L’auteure énonce, en conclusion, des critiques importantes à l’endroit de la réforme paritaire, où elle remet en question les possibilités de renouvellement de la démocratie représentative qu’offre une telle réforme; au-delà de ce premier niveau de critique, Lépinard montre comment les discours féministes autour de la parité ont créé une rhétorique qui exclut la possibilité de revendiquer l’inclusion d’autres groupes exclus au sein de la démocratie représentative selon la même logique. L’auteure écrit qu’un retour sur la stratégie paritaire est nécessaire pour apprécier le coût politique payé pour la mise en conformité de la parité avec les valeurs énoncées au nom de la République (p. 247). Car la nécessité, pour les paritaires, de formuler cette revendication en conformité avec les grammaires républicaines de l’égalité formelle et de l’indivisibilité du peuple souverain a forcé à transformer la définition de l’identité et des intérêts au nom desquels la parité était revendiquée. Cette dernière est ainsi devenue une revendication de représentation symbolique de la différence des sexes au nom d’une amélioration de la démocratie et d’une adéquation à la doctrine républicaine française refusant le morcellement du corps politique (p. 249). Les contraintes découlant de l’obligation de traduire cette revendication concernant une présence numérique plus grande de femmes dans les institutions démocratiques dans des termes acceptables pour la culture politique française ont donc conduit les paritaires à un argumentaire qui n’est pas sans failles et qui pourrait difficilement être exporté hors de l’Hexagone. L’idée que seule la différence des sexes est universelle et que seule cette différence peut faire l’objet d’une demande de représentation au sein du corps politique ferme la porte à la possibilité de reconnaissance d’autres groupes.

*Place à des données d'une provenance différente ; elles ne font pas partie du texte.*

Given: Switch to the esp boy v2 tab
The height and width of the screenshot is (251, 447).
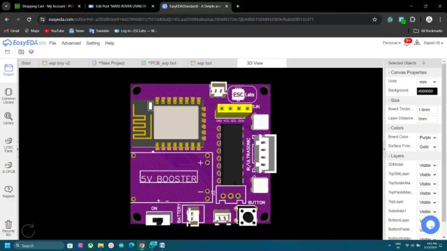Looking at the screenshot, I should [x=59, y=63].
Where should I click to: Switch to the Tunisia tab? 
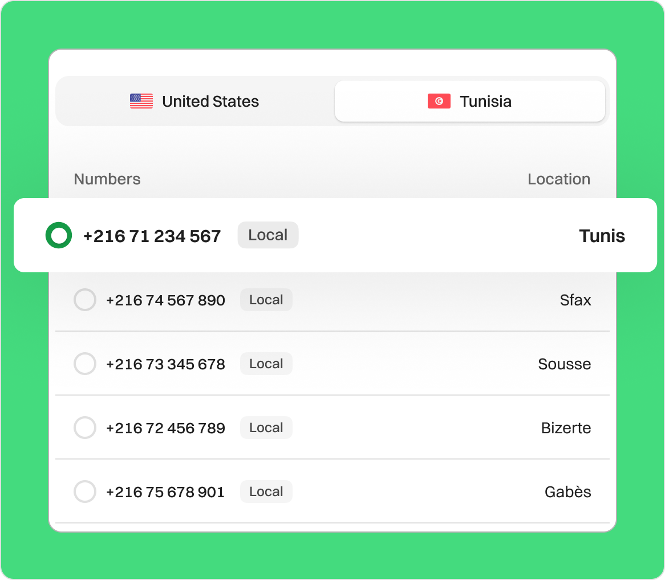469,102
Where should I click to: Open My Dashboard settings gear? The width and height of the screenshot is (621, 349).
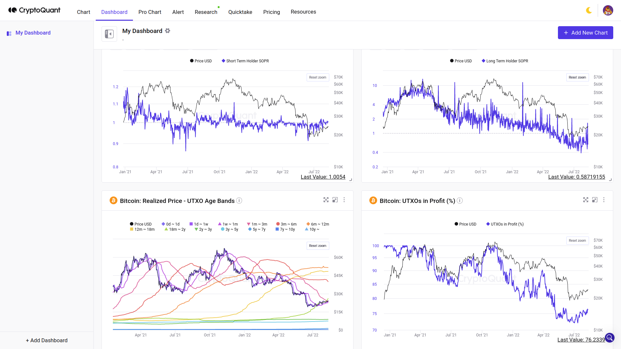[168, 31]
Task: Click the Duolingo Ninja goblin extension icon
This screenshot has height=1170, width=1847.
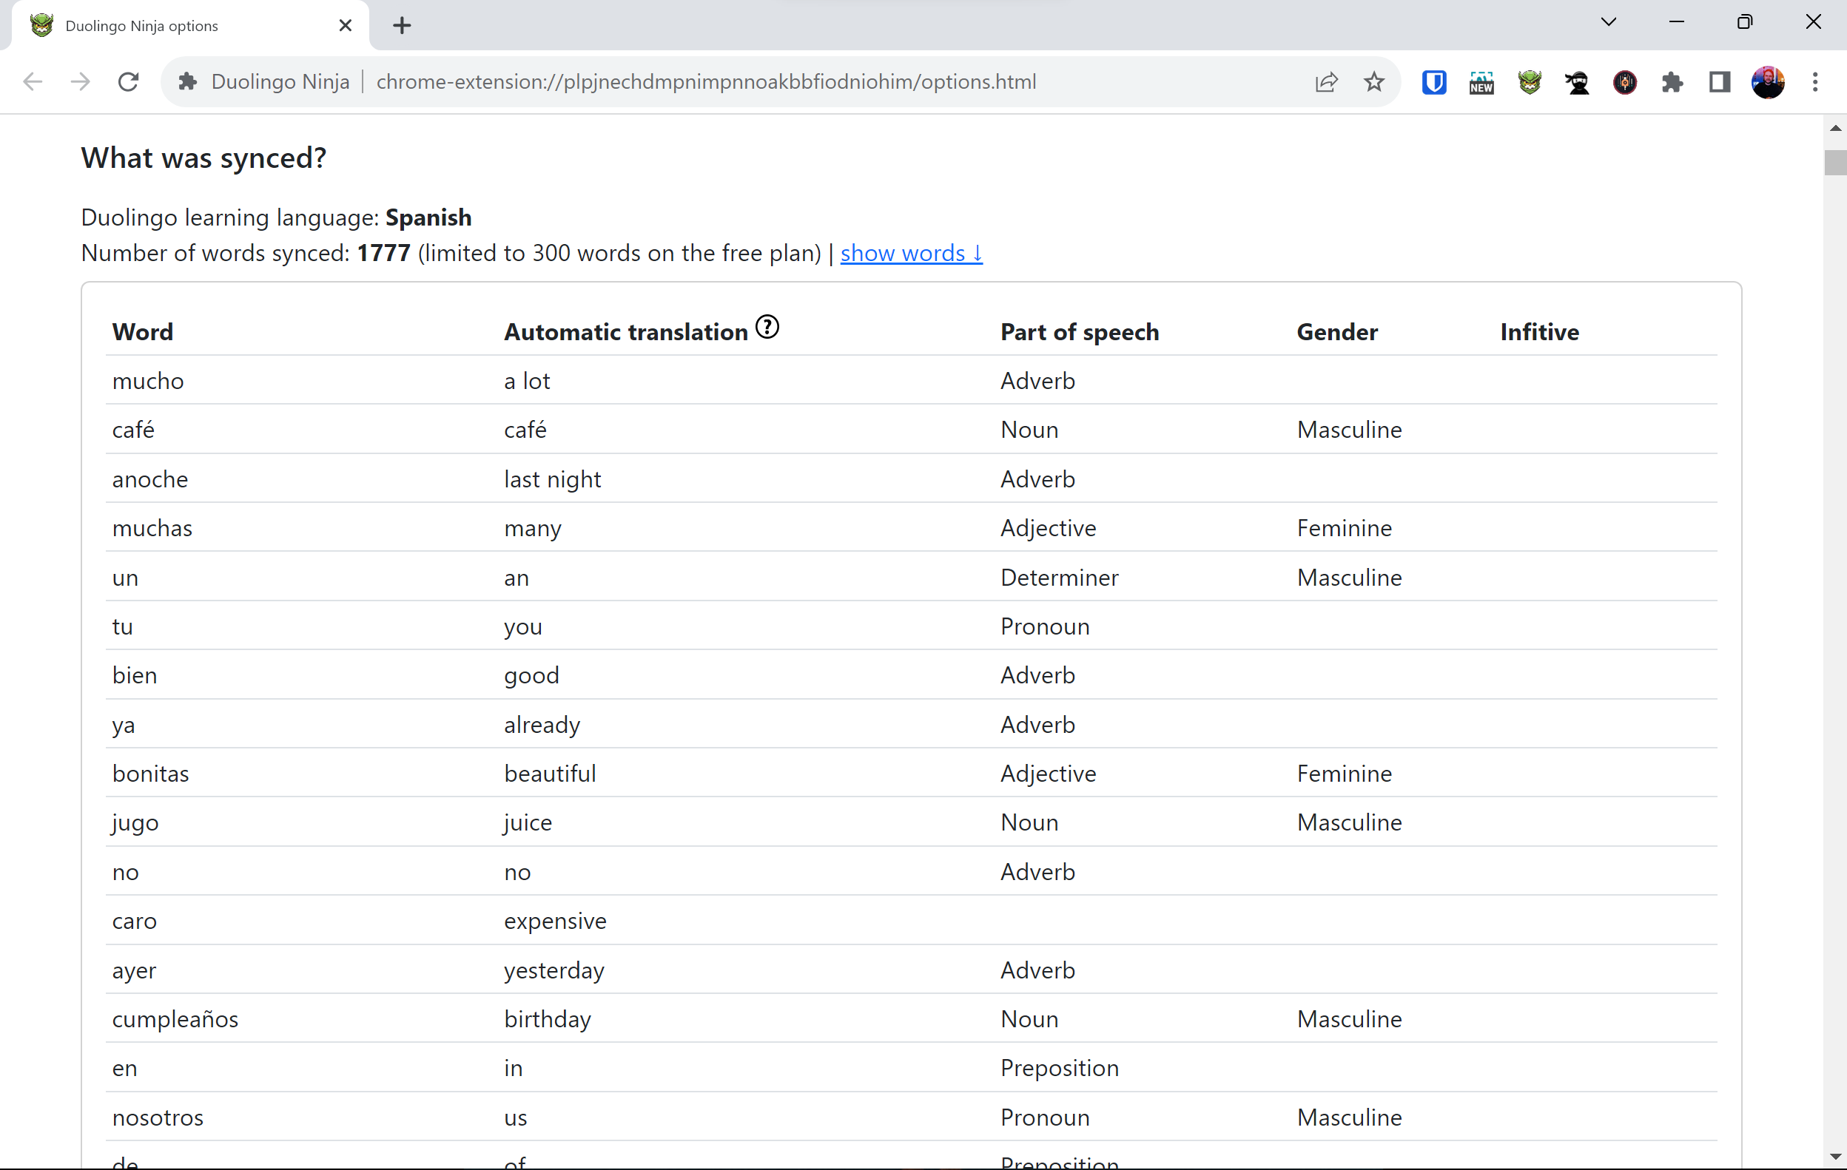Action: point(1529,82)
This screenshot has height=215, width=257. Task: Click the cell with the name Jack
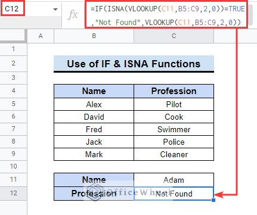(x=94, y=142)
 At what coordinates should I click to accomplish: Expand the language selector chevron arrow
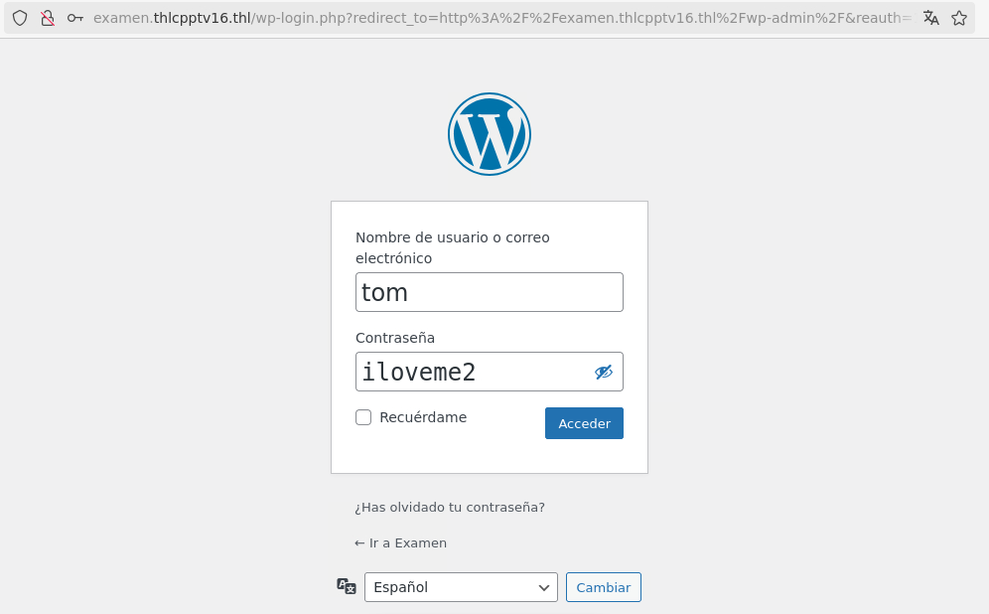pyautogui.click(x=544, y=588)
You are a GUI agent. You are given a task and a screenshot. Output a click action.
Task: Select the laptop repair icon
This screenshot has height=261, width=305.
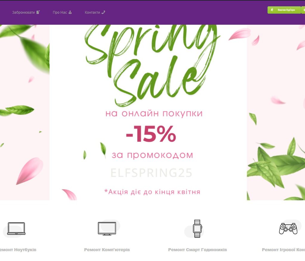pos(16,229)

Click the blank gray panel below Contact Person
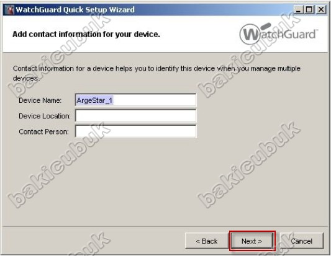coord(165,181)
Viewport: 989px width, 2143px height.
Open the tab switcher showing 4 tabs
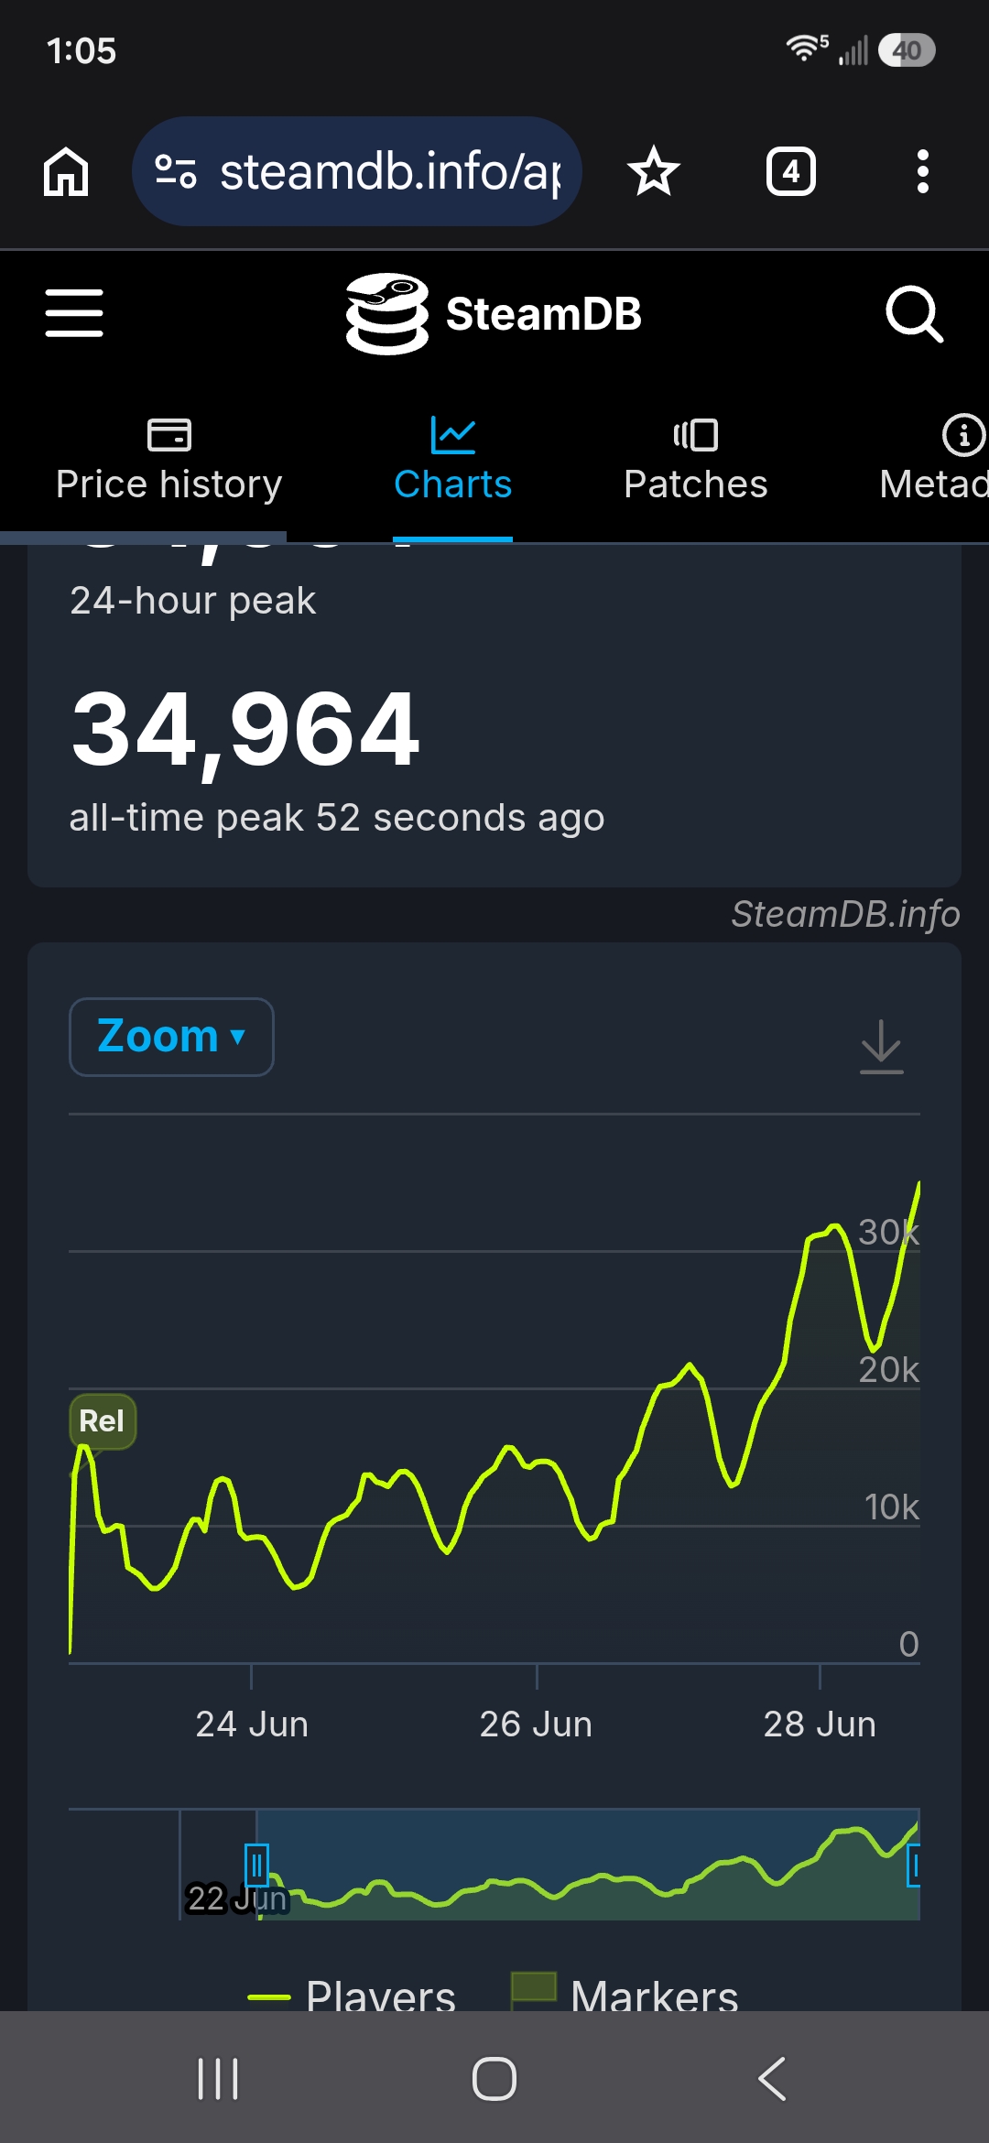(791, 171)
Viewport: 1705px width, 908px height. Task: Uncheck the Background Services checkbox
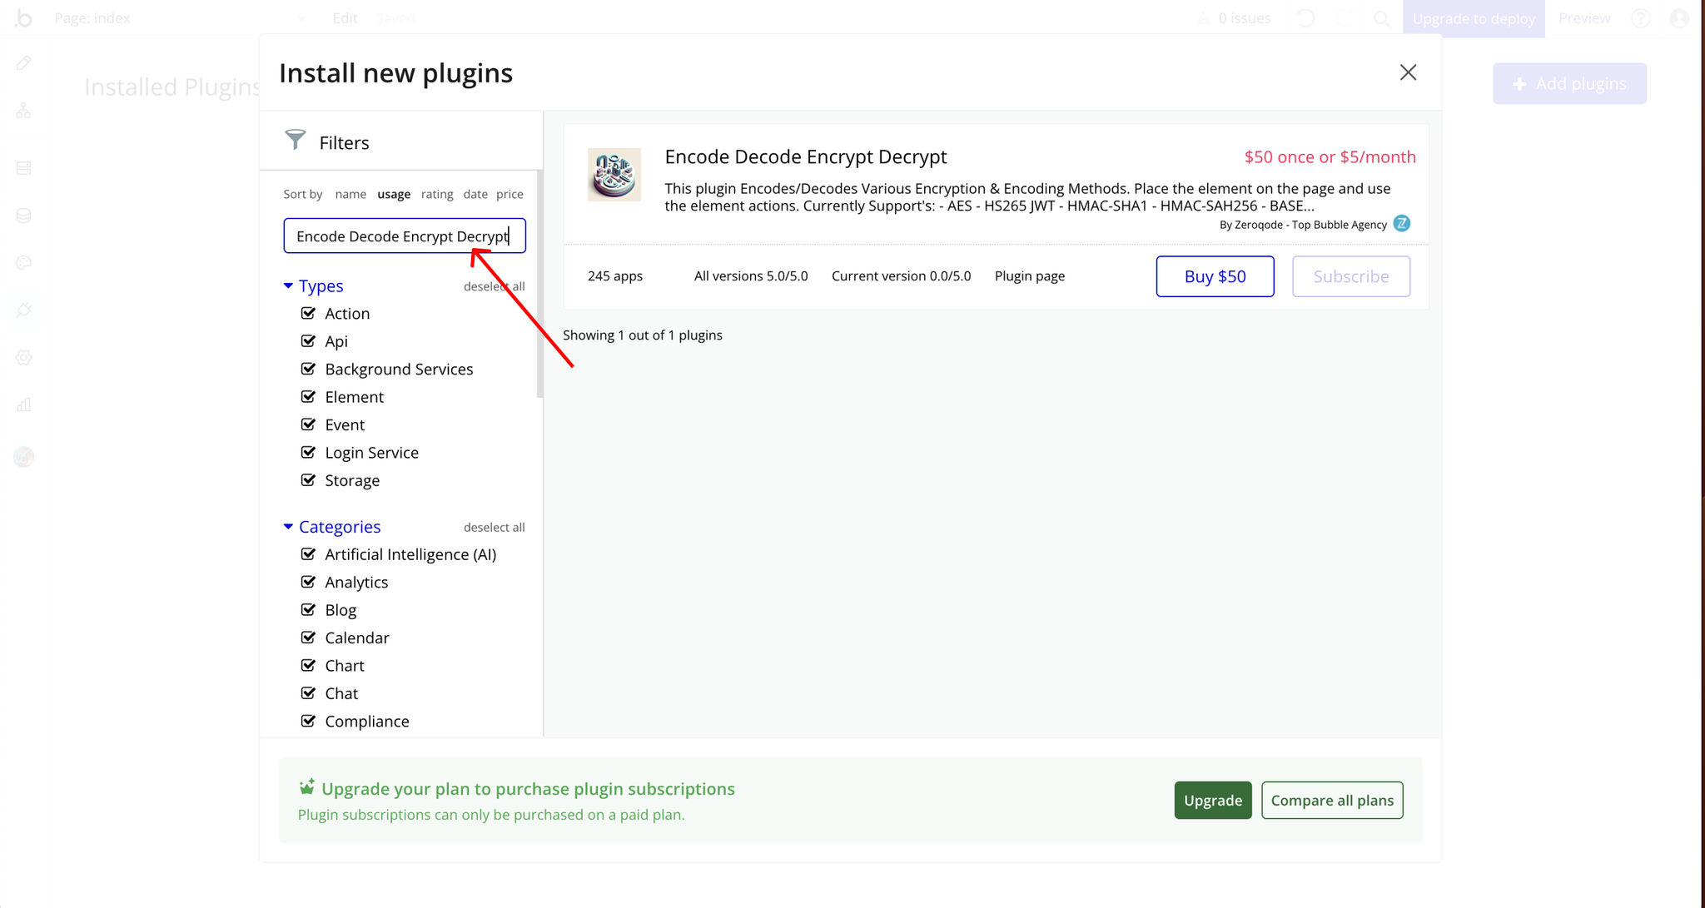308,369
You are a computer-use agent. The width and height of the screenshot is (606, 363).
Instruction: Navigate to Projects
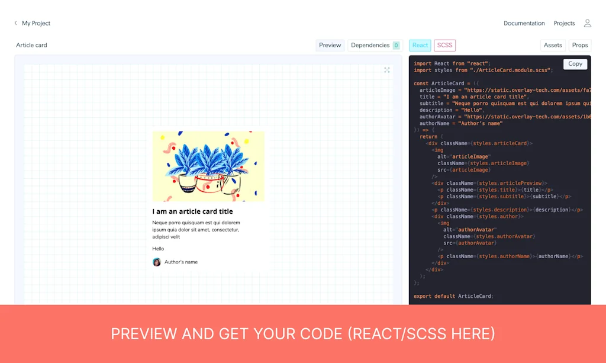point(564,24)
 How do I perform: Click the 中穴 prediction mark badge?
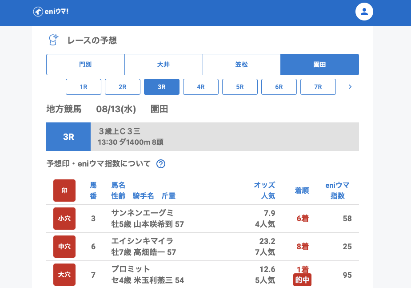pos(64,247)
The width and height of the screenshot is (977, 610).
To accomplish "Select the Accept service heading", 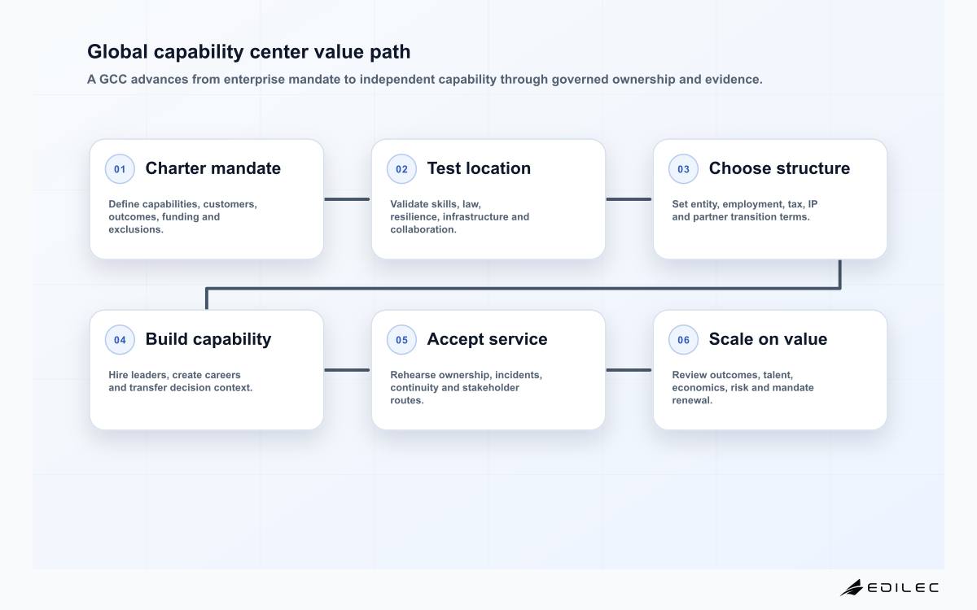I will click(487, 339).
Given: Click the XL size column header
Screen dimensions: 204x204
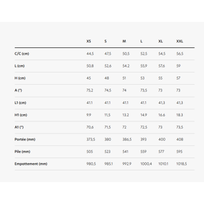Looking at the screenshot, I should pyautogui.click(x=161, y=41).
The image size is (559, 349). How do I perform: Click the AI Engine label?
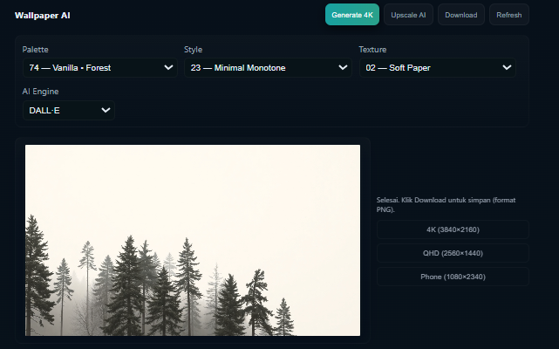coord(40,92)
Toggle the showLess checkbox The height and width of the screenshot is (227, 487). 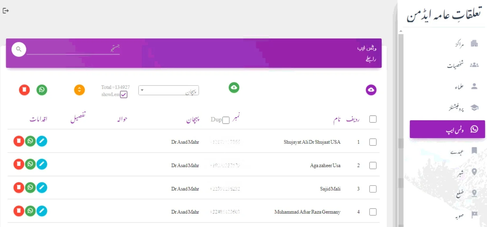[x=124, y=95]
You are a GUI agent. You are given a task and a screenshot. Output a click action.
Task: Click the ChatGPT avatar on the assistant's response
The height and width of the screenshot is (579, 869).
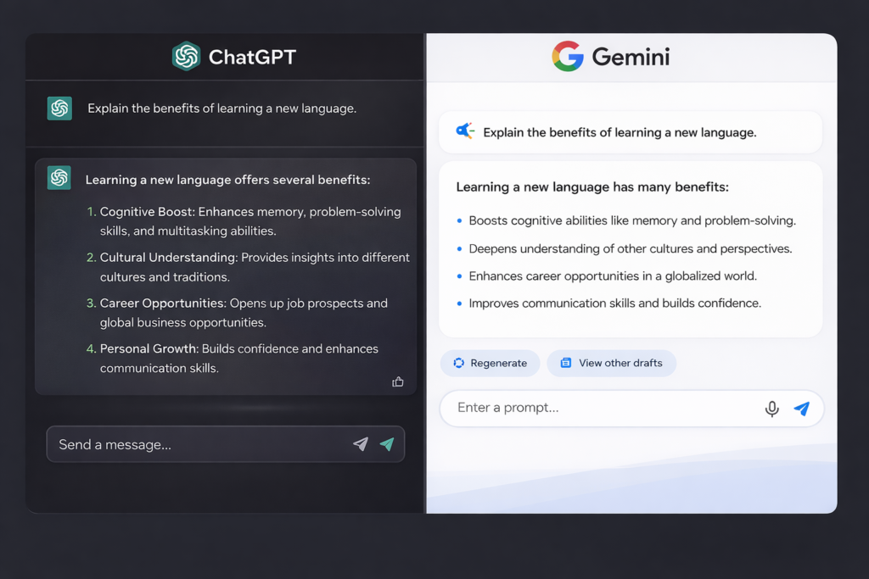(59, 177)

L’égalité introuvable constitue certainement l’ouvrage de synthèse le plus complet à ce jour sur l’adoption de la loi sur la parité en France. Il consigne avec méthode et application la petite et la grande histoire autour de ce qui apparaît comme le grand dossier du féminisme français des années 90. Le travail est précis, minutieux, et n’emprunte pas de raccourcis. Le modèle d’analyse élaboré par l’auteure permet de dépasser la simple chronologie des événements et montre, à travers les discours des actrices et des acteurs présents sur le terrain, la manière dont la culture politique française a largement contribué à façonner le visage de cette intervention destinée à accroître la présence des femmes dans les lieux de pouvoir. Les éléments théoriques, empruntés à des approches très diverses, permettent de jeter un regard mieux éclairé sur un sujet, la parité en France, qui a déjà fait l’objet de plusieurs publications.